Abstract

An optimal pain control is a constant challenge for palliative care professionals. As with all treatment and medical assistance processes, palliative care patients can undergo potentially painful procedures. Procedural pain is therefore a form of breakthrough pain that should be averted and treated adequately in order to improve the quality of life of terminally ill patients. Detection and control of procedural pain can be effectively achieved only if medical operatives have the necessary training. In order to assess the knowledge and awareness of this issue, palliative care workers of the home care and residential care staff of our Hospice were given a specific questionnaire to complete. 27 doctors and 36 nurses were interviewed. 96% of doctors and 90% of nurses indicated knowledge of the definition of procedural pain. Among doctors, 85% state that they prescribe a medication for intense breakthrough pain, although only 65% of nurses claim to be able to find them amongst available prescriptions. For both operative categories, procedural pain affect the quality of life of patients, but only 68% of nurses and 77% of doctors interviewed ordinarily detect it. The procedure most commonly believed to be a source of procedural pain is mobilisation, followed by medication. Overall, operatives think that in 84% of the situations, procedural pain is appropriately managed in their own setting.
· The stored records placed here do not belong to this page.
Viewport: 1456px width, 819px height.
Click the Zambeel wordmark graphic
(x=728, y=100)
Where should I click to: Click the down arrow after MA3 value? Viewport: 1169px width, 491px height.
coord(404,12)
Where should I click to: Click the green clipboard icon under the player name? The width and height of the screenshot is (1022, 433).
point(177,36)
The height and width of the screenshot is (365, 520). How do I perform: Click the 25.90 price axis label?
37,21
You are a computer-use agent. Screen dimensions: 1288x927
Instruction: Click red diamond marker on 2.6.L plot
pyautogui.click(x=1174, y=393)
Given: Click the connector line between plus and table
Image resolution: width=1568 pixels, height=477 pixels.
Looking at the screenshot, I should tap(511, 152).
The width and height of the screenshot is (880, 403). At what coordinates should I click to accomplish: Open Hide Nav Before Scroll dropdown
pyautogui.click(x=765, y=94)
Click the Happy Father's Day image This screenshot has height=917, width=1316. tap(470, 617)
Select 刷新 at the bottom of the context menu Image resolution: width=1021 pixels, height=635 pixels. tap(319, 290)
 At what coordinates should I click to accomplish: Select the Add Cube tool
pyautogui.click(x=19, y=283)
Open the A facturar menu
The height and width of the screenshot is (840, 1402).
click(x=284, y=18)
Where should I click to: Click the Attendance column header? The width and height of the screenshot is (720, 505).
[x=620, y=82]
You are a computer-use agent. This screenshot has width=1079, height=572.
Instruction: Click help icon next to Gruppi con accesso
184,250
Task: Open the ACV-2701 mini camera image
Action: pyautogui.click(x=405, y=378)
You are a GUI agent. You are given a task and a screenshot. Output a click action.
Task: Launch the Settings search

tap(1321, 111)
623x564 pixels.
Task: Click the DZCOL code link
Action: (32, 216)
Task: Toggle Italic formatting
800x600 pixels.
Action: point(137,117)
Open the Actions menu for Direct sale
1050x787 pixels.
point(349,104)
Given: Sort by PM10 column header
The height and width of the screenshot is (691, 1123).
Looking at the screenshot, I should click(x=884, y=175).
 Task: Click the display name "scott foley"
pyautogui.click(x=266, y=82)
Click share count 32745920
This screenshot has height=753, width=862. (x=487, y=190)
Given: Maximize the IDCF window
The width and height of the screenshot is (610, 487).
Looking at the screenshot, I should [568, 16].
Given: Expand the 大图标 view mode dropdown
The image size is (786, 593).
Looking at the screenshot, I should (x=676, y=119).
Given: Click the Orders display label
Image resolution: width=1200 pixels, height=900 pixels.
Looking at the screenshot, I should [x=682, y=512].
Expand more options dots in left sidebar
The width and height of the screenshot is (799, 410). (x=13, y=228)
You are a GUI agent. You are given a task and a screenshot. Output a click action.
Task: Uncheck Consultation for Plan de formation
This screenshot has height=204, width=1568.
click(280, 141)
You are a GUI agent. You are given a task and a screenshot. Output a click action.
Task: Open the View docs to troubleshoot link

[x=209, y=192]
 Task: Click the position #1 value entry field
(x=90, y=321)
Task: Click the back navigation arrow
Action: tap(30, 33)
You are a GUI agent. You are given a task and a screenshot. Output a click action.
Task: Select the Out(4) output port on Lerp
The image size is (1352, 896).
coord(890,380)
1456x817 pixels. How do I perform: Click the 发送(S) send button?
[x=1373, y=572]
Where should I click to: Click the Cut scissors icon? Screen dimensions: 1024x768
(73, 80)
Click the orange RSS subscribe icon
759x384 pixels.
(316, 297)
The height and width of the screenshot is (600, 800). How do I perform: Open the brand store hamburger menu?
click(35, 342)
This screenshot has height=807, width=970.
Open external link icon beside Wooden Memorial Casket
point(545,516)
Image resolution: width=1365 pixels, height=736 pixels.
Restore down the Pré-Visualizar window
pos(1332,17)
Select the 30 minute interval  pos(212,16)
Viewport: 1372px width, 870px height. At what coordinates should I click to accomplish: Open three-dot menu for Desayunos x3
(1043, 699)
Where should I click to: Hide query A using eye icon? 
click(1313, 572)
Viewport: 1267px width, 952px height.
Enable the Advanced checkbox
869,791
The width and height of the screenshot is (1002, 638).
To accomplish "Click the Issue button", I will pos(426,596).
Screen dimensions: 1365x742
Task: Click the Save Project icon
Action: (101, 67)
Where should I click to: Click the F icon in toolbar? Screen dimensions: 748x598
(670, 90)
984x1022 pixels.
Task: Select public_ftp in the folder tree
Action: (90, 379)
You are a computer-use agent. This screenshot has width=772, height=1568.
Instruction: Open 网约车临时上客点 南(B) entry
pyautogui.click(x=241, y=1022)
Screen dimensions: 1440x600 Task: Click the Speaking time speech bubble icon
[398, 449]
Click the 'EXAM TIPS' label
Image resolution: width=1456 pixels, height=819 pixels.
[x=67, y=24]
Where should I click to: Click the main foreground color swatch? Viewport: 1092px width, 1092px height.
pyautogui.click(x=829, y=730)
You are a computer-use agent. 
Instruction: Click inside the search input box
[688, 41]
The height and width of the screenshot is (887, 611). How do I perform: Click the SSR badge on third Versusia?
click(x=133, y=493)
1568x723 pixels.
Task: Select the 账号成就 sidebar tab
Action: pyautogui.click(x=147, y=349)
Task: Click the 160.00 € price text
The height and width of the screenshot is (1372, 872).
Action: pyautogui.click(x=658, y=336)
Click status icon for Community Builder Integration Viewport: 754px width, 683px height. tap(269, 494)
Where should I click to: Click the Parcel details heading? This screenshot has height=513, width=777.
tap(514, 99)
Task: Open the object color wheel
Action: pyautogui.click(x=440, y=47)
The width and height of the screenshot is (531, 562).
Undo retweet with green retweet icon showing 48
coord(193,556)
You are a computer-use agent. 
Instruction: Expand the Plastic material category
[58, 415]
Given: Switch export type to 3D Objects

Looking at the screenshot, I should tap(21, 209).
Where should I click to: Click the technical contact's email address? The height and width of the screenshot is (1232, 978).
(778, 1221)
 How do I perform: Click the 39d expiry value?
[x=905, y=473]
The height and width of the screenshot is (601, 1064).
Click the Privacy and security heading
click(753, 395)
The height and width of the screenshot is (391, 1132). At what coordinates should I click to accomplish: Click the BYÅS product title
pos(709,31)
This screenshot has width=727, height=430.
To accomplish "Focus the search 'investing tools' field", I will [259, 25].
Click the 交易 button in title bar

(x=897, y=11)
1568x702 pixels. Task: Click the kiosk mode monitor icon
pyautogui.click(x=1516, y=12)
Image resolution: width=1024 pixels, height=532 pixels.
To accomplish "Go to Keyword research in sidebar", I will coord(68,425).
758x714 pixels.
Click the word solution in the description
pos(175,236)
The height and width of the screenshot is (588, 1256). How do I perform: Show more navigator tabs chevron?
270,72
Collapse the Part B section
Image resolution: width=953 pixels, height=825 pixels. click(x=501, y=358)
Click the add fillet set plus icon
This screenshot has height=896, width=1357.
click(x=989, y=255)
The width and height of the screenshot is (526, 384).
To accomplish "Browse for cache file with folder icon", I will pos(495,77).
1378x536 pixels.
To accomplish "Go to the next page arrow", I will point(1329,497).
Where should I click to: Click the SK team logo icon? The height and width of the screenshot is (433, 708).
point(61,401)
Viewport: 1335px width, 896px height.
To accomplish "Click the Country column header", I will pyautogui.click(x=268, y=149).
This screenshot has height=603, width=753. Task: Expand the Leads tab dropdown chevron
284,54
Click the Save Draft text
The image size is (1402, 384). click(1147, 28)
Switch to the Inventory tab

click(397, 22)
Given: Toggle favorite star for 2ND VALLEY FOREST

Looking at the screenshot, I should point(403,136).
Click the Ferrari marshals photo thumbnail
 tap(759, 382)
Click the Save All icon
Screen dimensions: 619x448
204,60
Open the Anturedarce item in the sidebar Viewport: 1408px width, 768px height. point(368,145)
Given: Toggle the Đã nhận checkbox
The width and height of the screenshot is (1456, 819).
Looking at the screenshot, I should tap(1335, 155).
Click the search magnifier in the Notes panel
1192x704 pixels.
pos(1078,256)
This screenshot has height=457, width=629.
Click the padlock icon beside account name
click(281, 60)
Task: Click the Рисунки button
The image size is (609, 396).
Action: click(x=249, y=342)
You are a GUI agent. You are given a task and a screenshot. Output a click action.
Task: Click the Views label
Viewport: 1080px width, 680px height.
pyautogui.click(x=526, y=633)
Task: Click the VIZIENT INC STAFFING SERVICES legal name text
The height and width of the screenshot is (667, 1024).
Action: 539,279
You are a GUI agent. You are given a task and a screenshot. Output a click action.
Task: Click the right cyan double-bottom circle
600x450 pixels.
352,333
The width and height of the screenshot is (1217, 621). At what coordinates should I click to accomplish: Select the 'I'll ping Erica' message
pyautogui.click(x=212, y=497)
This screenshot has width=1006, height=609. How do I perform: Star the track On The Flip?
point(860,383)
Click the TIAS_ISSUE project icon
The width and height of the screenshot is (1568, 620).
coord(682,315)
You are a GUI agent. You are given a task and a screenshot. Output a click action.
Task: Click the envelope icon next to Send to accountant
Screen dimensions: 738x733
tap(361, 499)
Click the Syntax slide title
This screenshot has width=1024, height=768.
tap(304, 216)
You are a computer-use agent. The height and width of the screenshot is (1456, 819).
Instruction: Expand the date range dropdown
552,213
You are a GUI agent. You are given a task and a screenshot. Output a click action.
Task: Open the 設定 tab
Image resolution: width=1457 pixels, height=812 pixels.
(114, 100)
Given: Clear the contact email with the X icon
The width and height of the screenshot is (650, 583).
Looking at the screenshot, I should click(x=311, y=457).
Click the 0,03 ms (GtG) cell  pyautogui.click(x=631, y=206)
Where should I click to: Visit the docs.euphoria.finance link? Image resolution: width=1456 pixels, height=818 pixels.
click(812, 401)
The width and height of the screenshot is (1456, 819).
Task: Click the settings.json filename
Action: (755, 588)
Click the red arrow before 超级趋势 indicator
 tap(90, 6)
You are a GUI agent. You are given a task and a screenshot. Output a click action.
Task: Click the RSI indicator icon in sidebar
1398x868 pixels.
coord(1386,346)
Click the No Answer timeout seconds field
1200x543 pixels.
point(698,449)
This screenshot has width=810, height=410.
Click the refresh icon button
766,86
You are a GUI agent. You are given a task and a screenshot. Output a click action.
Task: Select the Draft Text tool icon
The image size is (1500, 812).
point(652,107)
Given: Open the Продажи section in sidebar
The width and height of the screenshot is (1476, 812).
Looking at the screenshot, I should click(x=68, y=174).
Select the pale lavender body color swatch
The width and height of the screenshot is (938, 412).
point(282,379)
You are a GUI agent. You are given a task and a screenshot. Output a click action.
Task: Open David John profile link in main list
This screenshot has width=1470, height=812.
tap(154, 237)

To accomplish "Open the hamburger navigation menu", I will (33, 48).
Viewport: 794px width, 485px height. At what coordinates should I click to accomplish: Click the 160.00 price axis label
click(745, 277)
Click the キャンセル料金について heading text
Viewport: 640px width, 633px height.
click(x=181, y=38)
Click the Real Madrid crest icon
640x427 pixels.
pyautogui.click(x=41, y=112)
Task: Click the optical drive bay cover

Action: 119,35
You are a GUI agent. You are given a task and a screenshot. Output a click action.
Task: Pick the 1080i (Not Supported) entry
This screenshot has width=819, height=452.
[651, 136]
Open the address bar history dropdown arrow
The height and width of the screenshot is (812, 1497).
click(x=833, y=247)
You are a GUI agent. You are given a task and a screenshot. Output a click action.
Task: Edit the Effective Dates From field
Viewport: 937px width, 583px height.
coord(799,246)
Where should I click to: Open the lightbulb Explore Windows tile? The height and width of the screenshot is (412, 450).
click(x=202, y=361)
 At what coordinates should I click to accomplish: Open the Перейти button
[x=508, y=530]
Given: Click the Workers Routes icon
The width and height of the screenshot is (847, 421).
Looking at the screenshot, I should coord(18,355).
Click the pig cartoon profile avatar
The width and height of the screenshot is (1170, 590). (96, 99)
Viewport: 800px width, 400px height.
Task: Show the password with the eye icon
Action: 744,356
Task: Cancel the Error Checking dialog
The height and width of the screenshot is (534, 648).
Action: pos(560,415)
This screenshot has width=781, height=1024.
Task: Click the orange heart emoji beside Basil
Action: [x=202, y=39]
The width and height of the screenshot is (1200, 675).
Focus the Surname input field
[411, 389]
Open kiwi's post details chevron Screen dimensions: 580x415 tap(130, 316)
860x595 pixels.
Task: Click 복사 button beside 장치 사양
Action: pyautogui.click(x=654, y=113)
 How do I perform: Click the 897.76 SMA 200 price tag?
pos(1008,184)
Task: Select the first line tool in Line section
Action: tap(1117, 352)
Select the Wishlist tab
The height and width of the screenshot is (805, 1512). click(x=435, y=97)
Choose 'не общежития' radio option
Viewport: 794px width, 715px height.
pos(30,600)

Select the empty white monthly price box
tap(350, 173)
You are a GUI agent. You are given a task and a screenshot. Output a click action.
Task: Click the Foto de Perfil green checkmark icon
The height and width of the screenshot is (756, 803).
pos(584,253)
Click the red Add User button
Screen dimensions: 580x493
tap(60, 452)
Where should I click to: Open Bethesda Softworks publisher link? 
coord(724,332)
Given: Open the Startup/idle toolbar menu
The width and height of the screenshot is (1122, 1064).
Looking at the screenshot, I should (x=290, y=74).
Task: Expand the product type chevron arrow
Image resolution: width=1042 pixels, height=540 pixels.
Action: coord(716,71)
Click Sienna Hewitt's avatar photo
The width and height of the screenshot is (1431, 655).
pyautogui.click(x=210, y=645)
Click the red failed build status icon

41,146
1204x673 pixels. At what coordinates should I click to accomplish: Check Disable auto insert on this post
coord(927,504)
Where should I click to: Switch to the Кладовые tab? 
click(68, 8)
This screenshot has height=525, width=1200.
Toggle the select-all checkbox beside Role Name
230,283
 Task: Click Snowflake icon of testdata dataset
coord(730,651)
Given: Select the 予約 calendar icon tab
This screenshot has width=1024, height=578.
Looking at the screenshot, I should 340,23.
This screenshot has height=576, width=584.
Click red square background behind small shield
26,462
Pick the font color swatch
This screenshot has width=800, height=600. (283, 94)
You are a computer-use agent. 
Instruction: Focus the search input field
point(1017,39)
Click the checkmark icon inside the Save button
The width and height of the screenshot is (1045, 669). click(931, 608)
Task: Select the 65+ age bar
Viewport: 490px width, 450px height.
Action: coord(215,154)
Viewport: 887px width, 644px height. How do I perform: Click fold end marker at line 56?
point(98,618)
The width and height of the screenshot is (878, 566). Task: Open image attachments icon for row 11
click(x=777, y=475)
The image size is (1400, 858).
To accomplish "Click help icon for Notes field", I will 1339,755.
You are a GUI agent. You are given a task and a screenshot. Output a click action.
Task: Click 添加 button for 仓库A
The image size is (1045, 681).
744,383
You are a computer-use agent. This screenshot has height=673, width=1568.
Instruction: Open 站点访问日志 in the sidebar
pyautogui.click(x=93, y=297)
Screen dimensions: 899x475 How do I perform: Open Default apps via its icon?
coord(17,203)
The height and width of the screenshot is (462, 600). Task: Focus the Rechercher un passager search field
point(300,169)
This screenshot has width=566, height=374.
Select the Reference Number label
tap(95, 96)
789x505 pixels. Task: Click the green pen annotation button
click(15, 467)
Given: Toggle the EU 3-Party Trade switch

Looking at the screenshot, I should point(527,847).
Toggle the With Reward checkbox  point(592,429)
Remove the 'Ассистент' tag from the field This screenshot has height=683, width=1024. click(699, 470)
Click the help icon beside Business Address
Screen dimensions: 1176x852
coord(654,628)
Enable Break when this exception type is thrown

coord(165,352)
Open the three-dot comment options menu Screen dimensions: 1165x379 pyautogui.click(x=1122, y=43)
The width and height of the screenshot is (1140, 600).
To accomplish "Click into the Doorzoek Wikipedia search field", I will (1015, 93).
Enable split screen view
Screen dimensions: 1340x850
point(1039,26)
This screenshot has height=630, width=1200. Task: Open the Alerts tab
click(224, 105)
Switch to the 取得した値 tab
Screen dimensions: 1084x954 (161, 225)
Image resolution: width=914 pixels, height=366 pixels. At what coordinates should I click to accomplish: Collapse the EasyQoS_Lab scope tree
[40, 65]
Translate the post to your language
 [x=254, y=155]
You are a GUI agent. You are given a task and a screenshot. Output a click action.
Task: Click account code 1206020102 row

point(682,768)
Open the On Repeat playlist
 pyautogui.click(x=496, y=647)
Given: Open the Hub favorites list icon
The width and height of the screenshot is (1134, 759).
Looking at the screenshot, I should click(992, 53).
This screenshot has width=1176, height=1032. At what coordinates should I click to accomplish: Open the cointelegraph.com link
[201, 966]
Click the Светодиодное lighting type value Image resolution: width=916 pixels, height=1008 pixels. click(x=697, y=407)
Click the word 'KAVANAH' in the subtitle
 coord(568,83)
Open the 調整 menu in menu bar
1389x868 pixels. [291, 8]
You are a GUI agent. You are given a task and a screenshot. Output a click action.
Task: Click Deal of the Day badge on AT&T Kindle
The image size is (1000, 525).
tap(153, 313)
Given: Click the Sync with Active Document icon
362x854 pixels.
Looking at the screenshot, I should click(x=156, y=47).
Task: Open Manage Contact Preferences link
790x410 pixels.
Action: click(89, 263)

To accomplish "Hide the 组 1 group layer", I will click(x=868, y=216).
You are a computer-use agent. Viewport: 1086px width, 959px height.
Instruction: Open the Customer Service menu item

Our results show evidence of high levels of awareness about procedural pain by palliative care professionals. However, this does not seem to be reflected in its systematic detection al the bedside nor in a regular prescription of appropriate medication to control it, which results in a sub-optimal management of this type of breakthrough pain. Although the majority of the operatives apply their theoretical training to their medical practice, an increasing appreciation of the importance of procedural pain remains an important goal to improve these results, which will be compared to the findings of a targeted survey shortly to be conducted among patients.